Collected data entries
* * * * *

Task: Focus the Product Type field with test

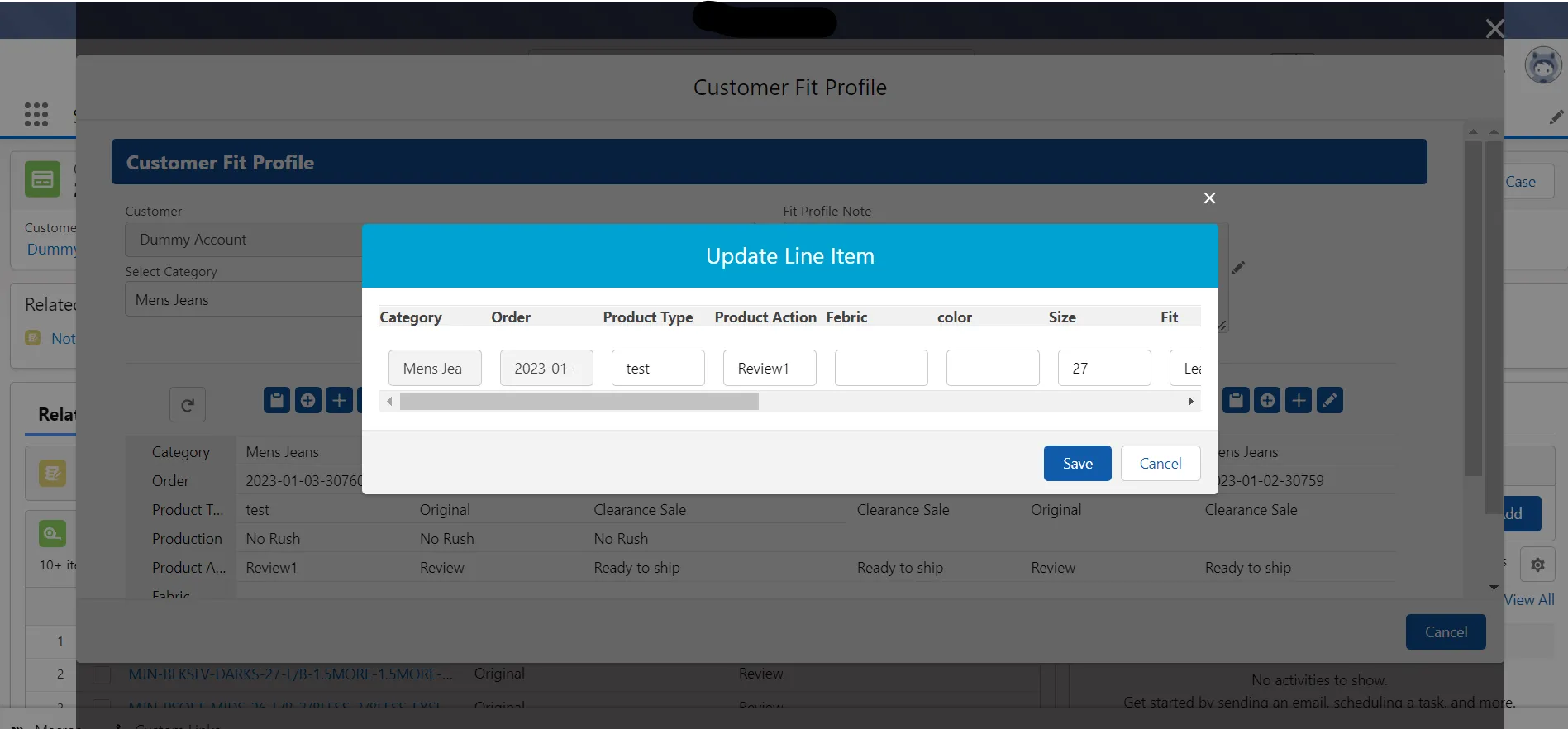Action: click(658, 369)
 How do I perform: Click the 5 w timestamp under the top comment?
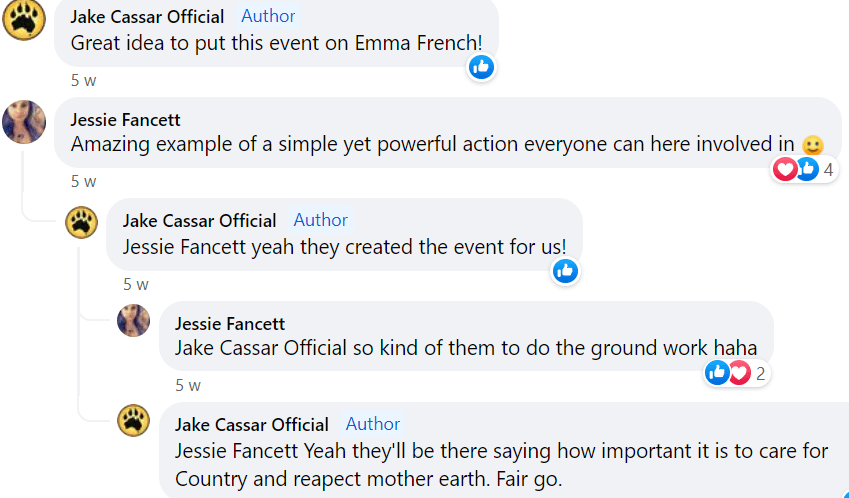(83, 80)
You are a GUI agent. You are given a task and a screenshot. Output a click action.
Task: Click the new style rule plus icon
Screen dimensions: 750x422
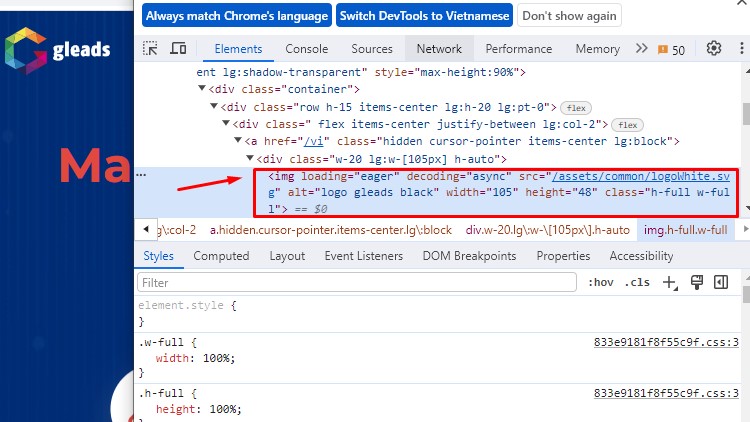[x=670, y=283]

* * * * *

▶ **Instructions to follow**
Reproduce exactly and only the lines from the line that contains "You are a GUI" to the end of the data above, both ends included. No pictures go in the copy.

▶ **Completed task**
You are a GUI agent. You are given a task and a screenshot. Output a click action.
Task: Click the new style rule plus icon
Screen dimensions: 750x422
[x=670, y=283]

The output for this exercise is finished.